◆ Task instructions
For this exercise, write out each entry below exactly, omitting the images.

◆ Stored items
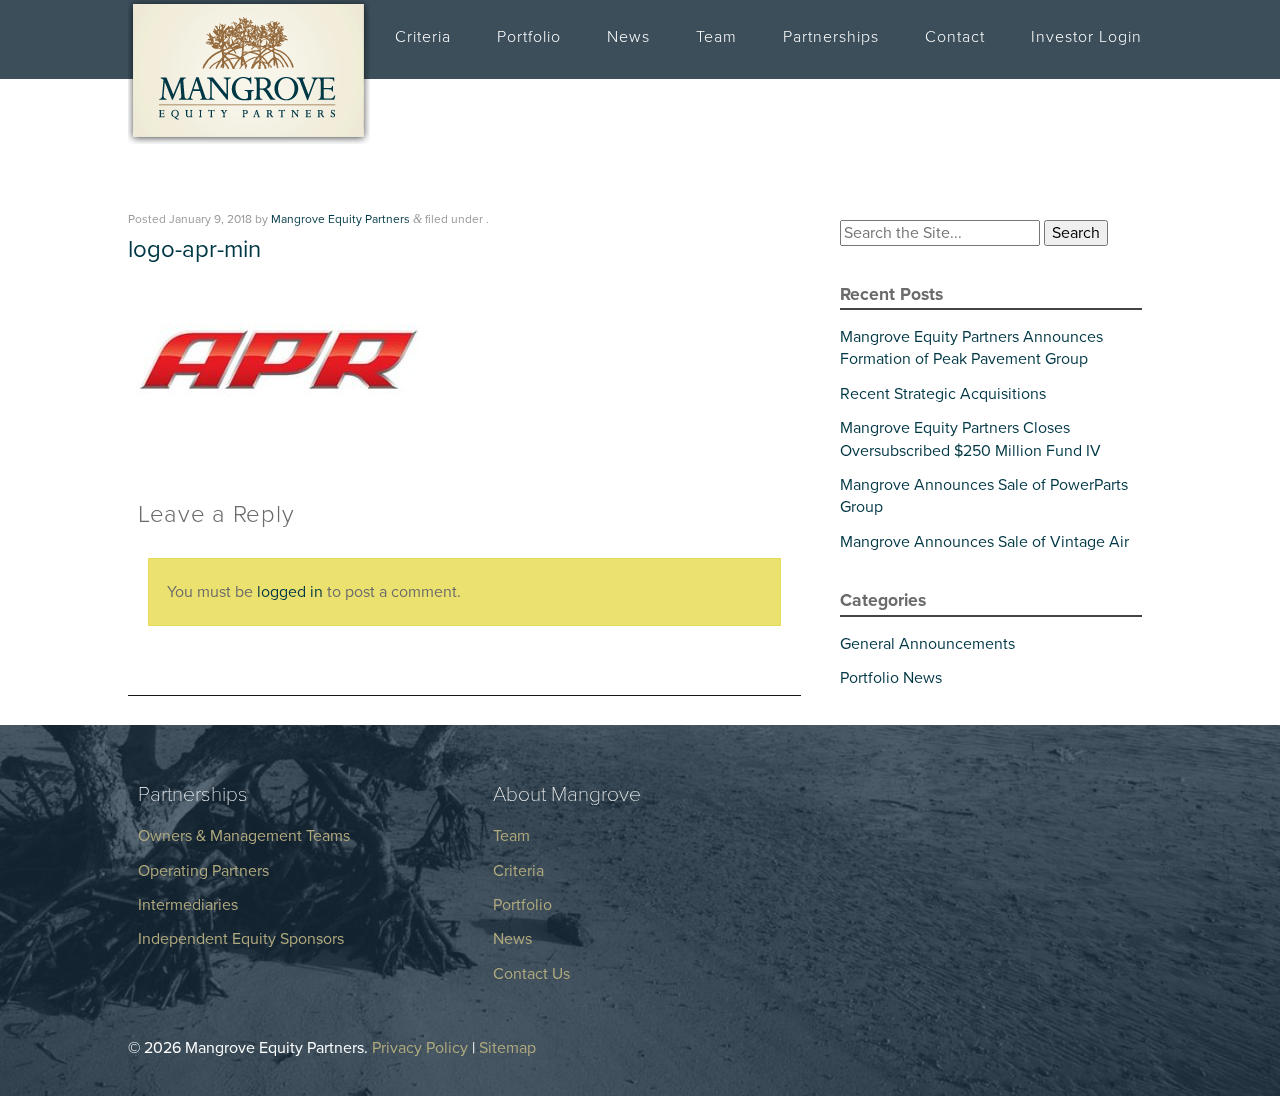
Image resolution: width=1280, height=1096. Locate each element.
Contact (955, 37)
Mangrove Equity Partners (340, 219)
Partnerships (831, 37)
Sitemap (507, 1048)
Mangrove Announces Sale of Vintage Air (984, 542)
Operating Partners (203, 871)
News (628, 37)
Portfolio (529, 37)
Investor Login (1086, 37)
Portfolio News (891, 678)
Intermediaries (188, 905)
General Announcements (927, 644)
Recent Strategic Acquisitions (943, 394)
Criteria (423, 37)
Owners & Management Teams (244, 836)
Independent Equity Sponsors (241, 939)
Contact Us (531, 974)
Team (716, 37)
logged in (290, 592)
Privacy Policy (420, 1048)
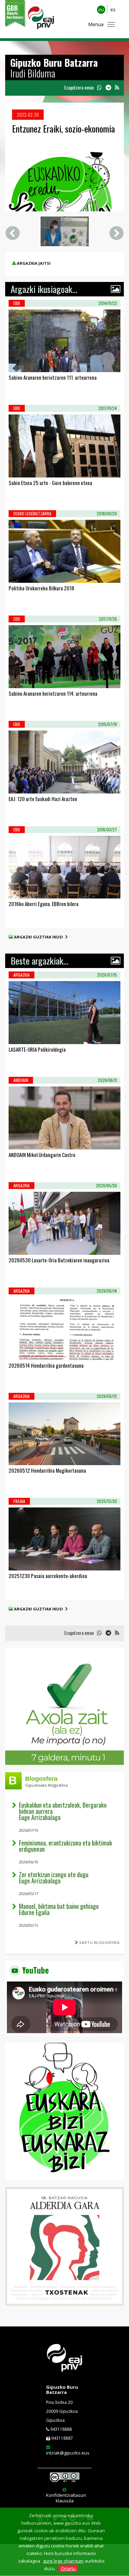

◆ Response to this exercise
Image resolution: width=1280, height=1096. Locate each element.
Contact (955, 37)
Mangrove Equity Partners (340, 219)
Partnerships (831, 37)
Sitemap (507, 1048)
Mangrove Announces Sale of Vintage Air (984, 542)
Operating Partners (203, 871)
News (628, 37)
Portfolio (529, 37)
Investor Login (1086, 37)
Portfolio News (891, 678)
Intermediaries (188, 905)
General Announcements (927, 644)
Recent Strategic Acquisitions (943, 394)
Criteria (423, 37)
Owners & Management Teams (244, 836)
Independent Equity Sponsors (241, 939)
Contact Us (531, 974)
Team (716, 37)
logged in (290, 592)
Privacy Policy (420, 1048)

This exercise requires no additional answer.